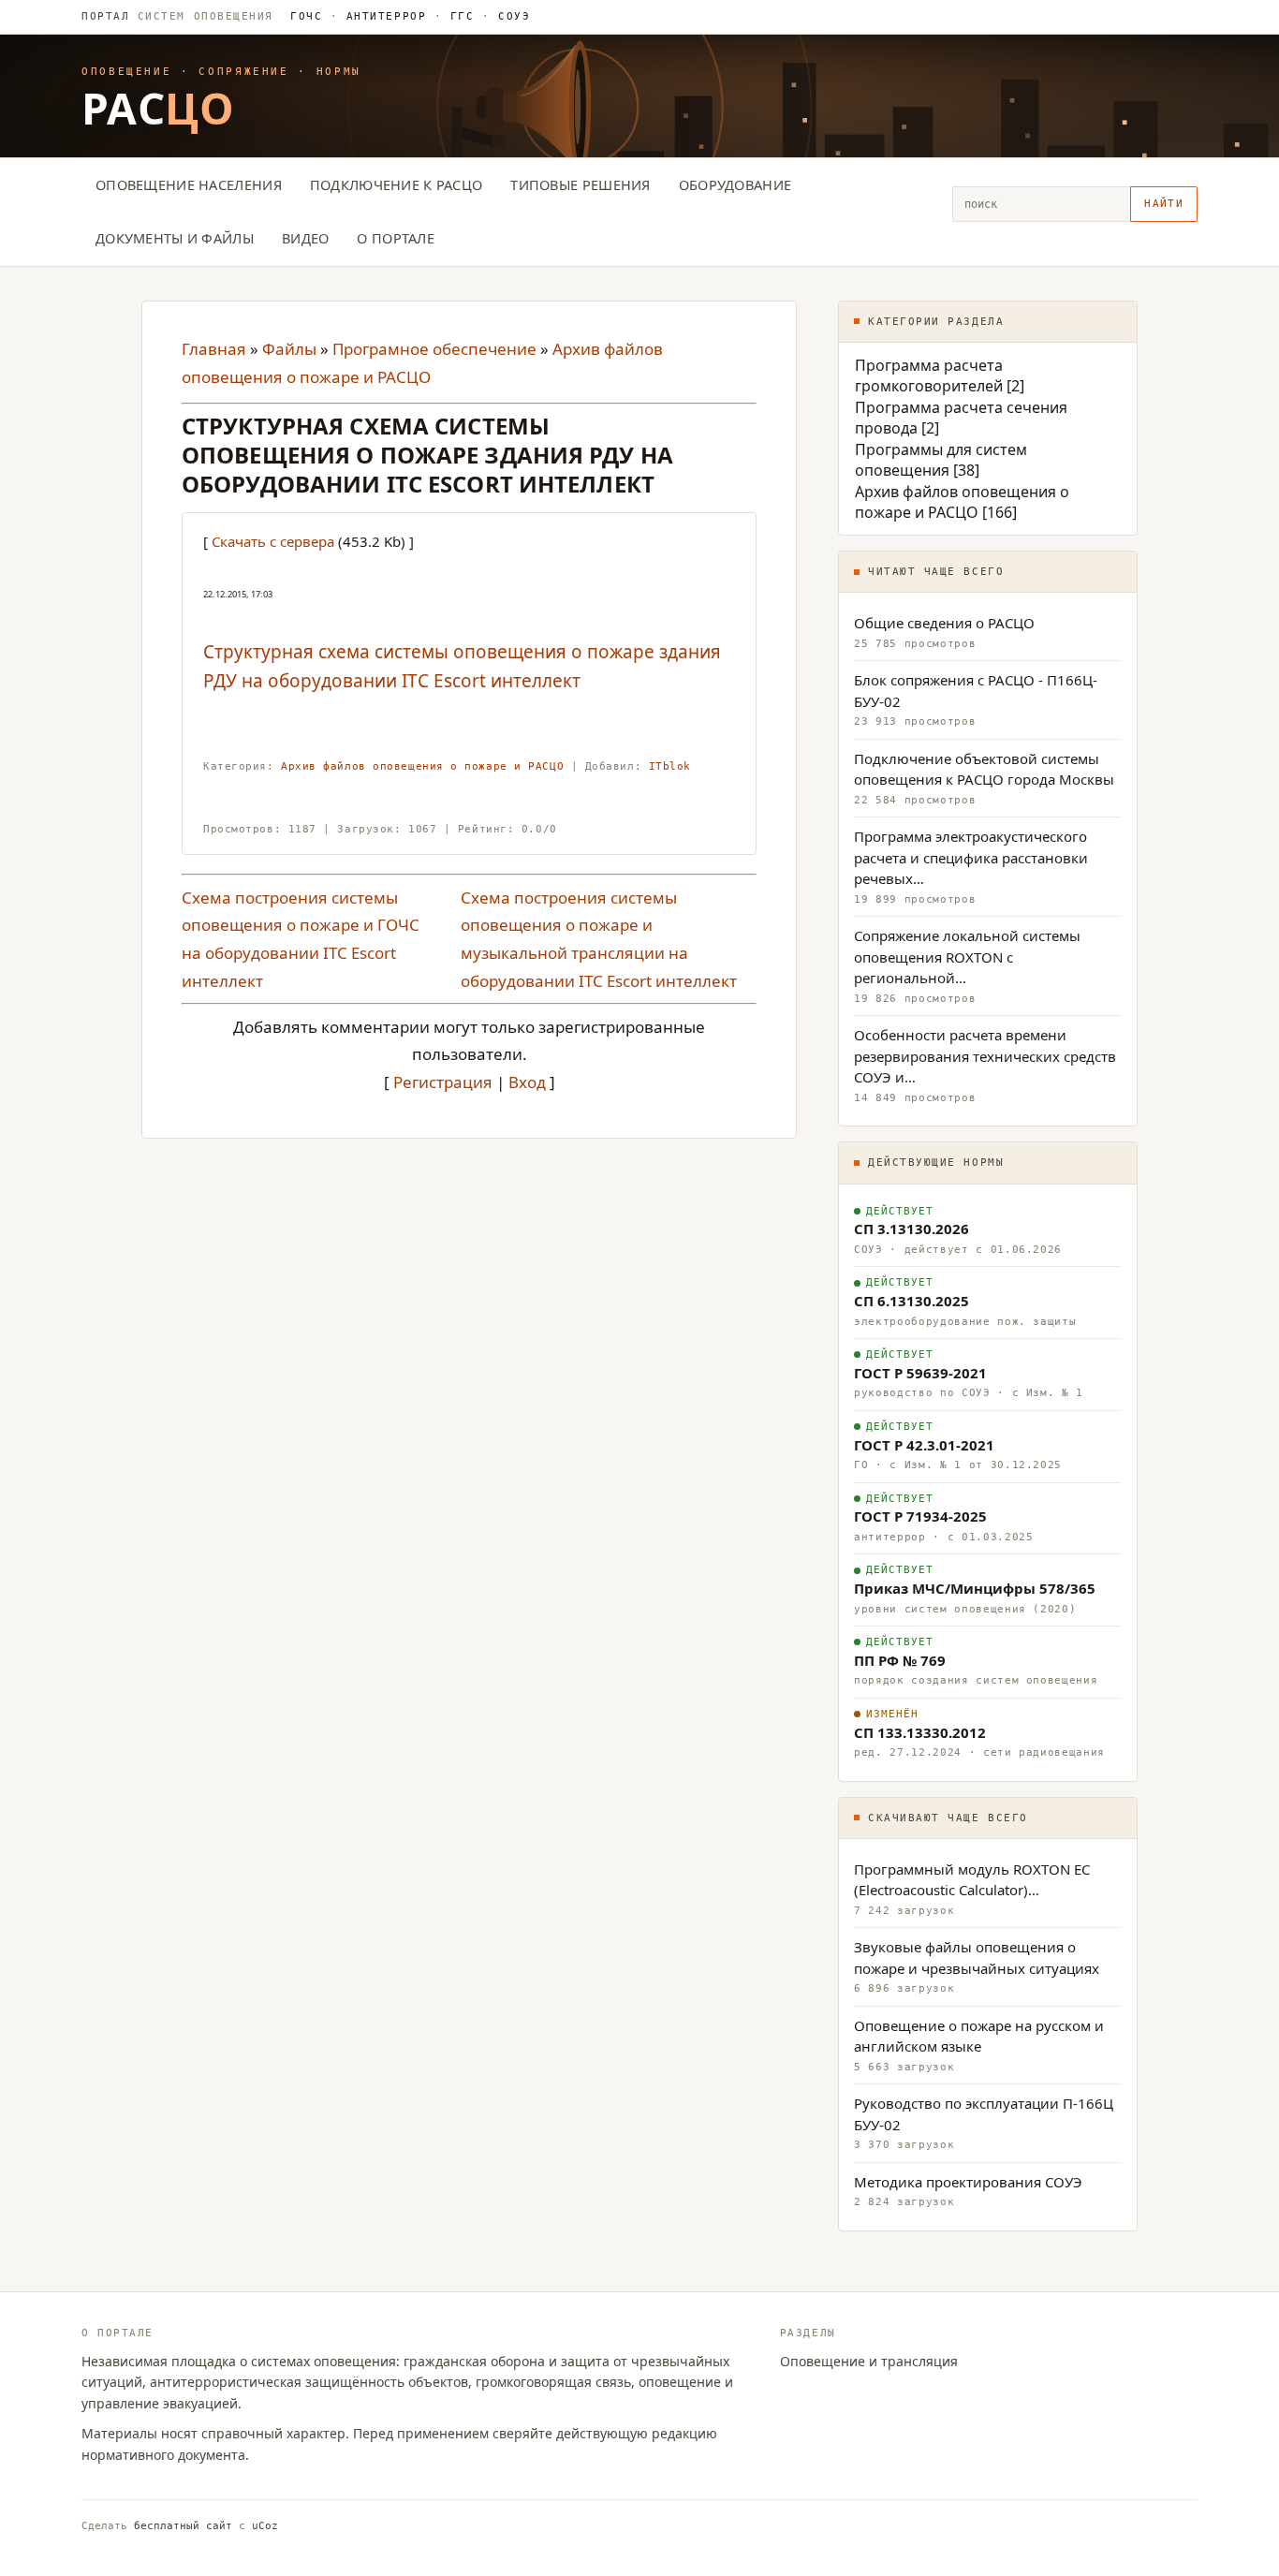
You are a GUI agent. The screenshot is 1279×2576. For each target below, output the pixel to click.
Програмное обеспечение (434, 349)
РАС (157, 108)
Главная (214, 349)
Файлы (289, 349)
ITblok (670, 766)
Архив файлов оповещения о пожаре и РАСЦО (422, 766)
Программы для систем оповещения (941, 459)
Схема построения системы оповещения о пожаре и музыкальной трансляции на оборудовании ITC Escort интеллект (599, 939)
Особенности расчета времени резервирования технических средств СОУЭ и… (985, 1055)
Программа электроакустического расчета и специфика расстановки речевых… (971, 857)
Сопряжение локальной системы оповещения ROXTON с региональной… (967, 956)
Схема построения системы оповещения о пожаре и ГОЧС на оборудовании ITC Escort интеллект (300, 939)
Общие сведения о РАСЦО (944, 622)
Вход (527, 1082)
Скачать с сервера (273, 541)
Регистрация (442, 1082)
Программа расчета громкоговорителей (929, 375)
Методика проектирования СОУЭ (968, 2181)
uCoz (265, 2526)
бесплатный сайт (183, 2526)
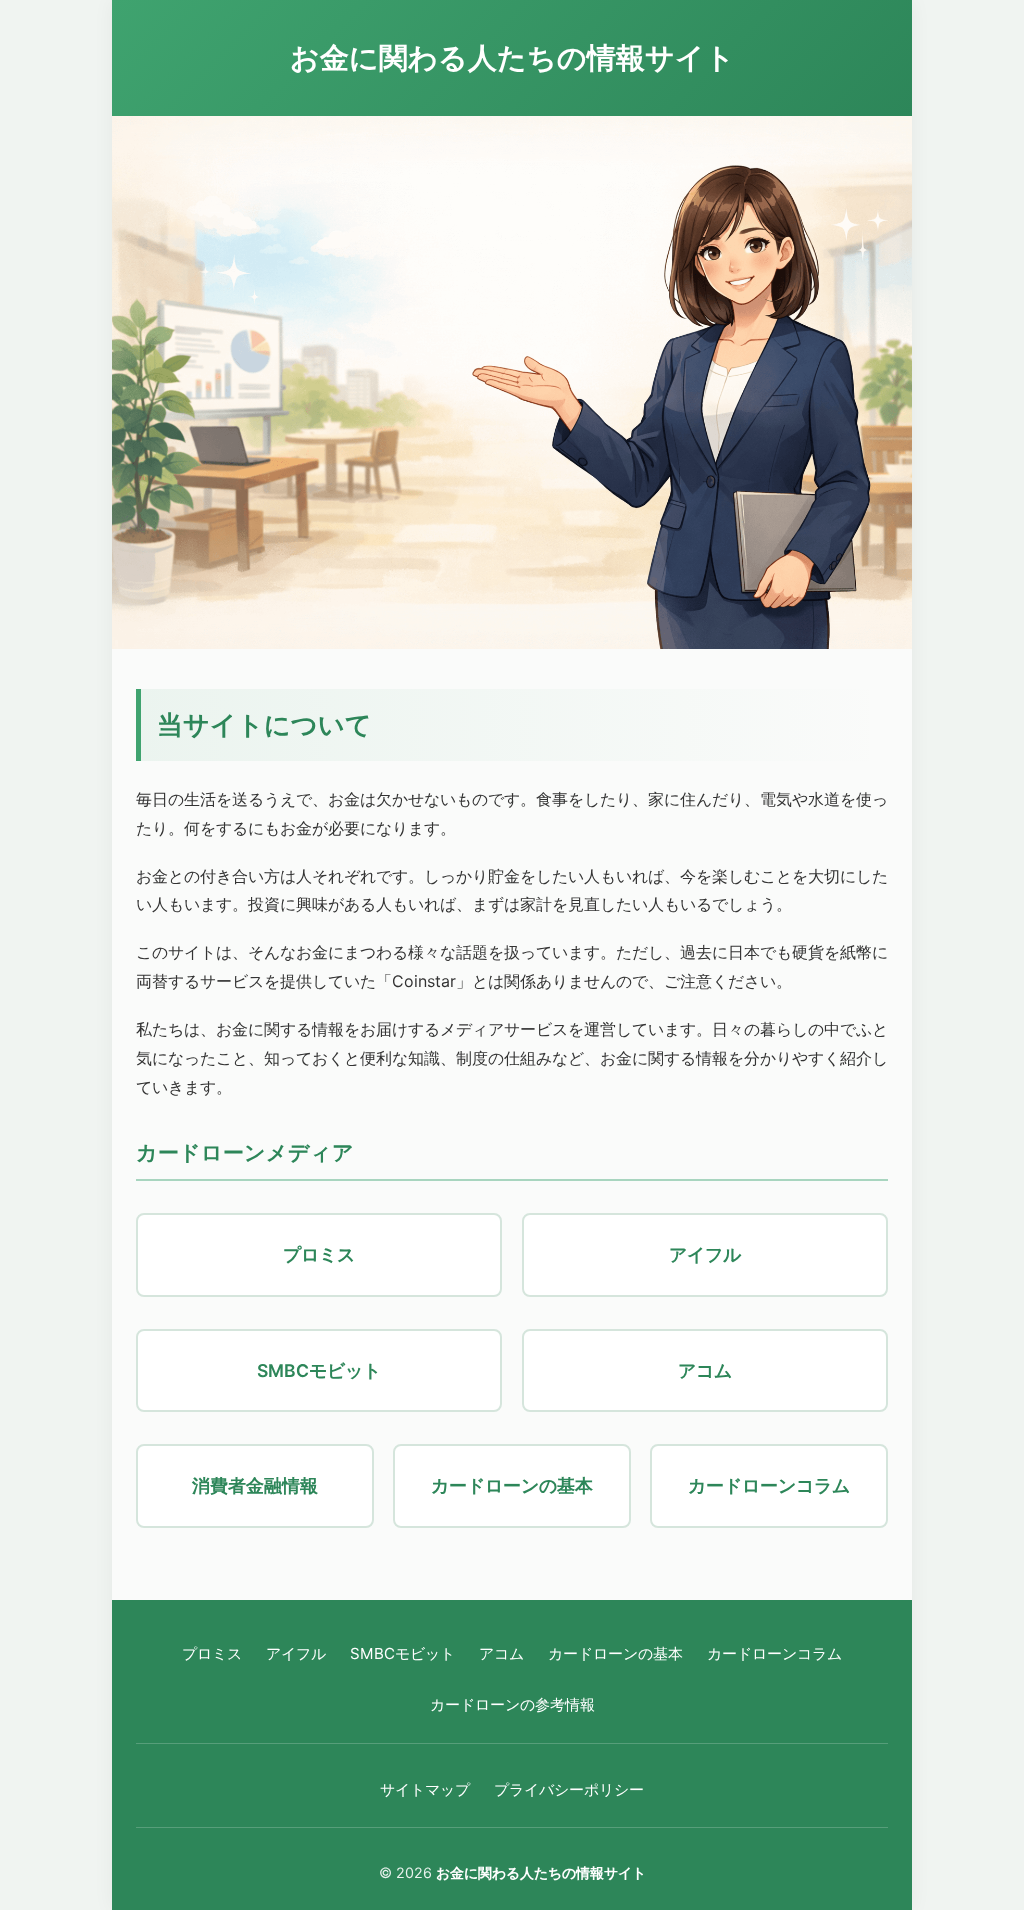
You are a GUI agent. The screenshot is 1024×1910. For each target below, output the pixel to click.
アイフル (296, 1653)
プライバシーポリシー (569, 1789)
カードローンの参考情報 (512, 1704)
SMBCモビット (402, 1653)
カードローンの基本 (615, 1653)
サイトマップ (425, 1789)
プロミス (212, 1653)
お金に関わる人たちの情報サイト (512, 57)
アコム (501, 1653)
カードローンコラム (774, 1653)
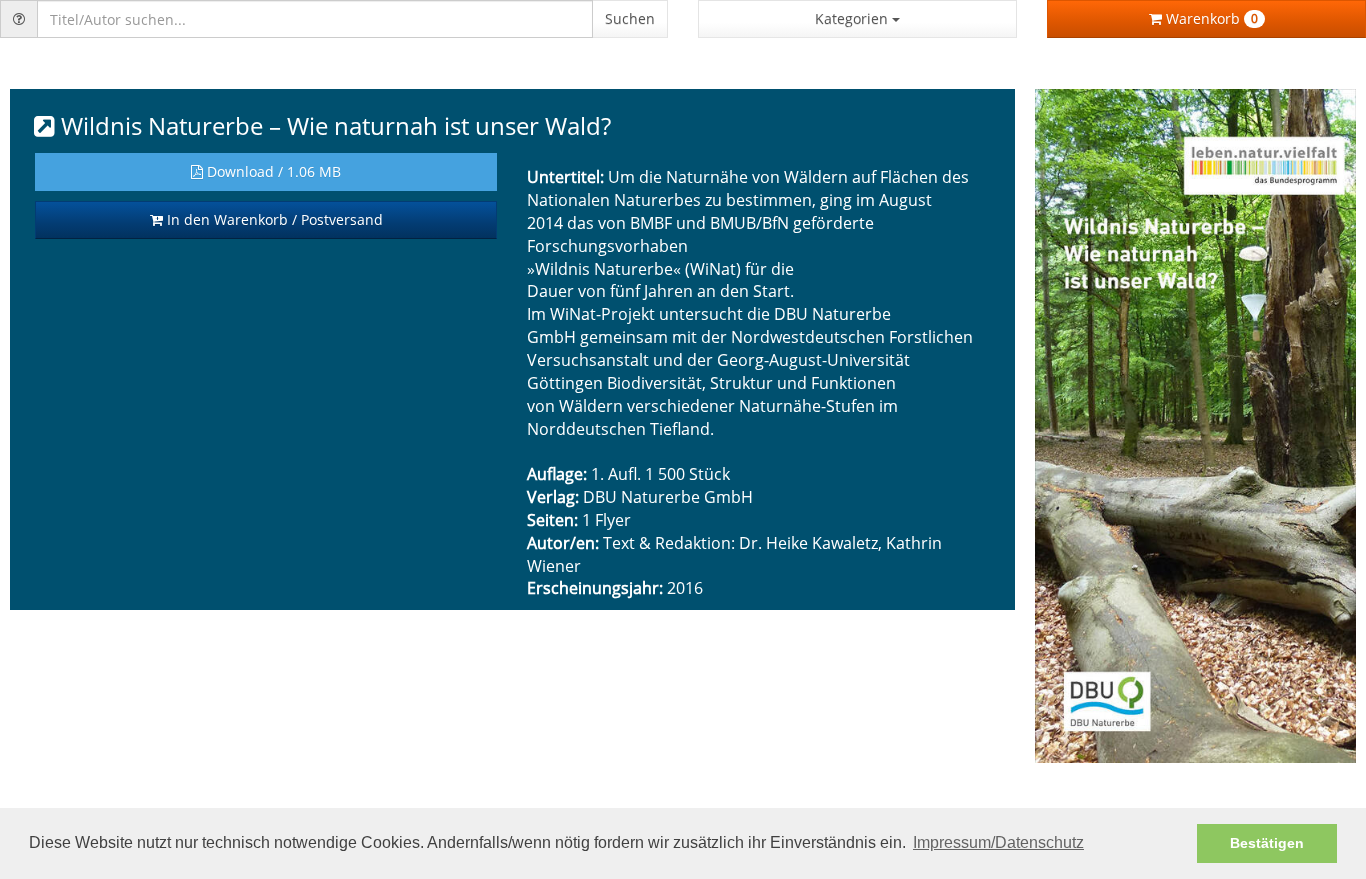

- _TASK GOAL_
Print only what lies in the material above starting at the line with "Архив файлов оповещения" and ending at the line with "Сопряжение локальной системы", every line exactly as given.

- _EXERCISE RESPONSE_
Архив файлов оповещения о пожаре и РАСЦО (422, 766)
Программы для систем оповещения (941, 459)
Схема построения системы оповещения о пожаре и музыкальной трансляции на оборудовании ITC Escort интеллект (599, 939)
Особенности расчета времени резервирования технических средств СОУЭ и… (985, 1055)
Программа электроакустического расчета и специфика расстановки речевых… (971, 857)
Сопряжение локальной системы оповещения ROXTON с региональной… (967, 956)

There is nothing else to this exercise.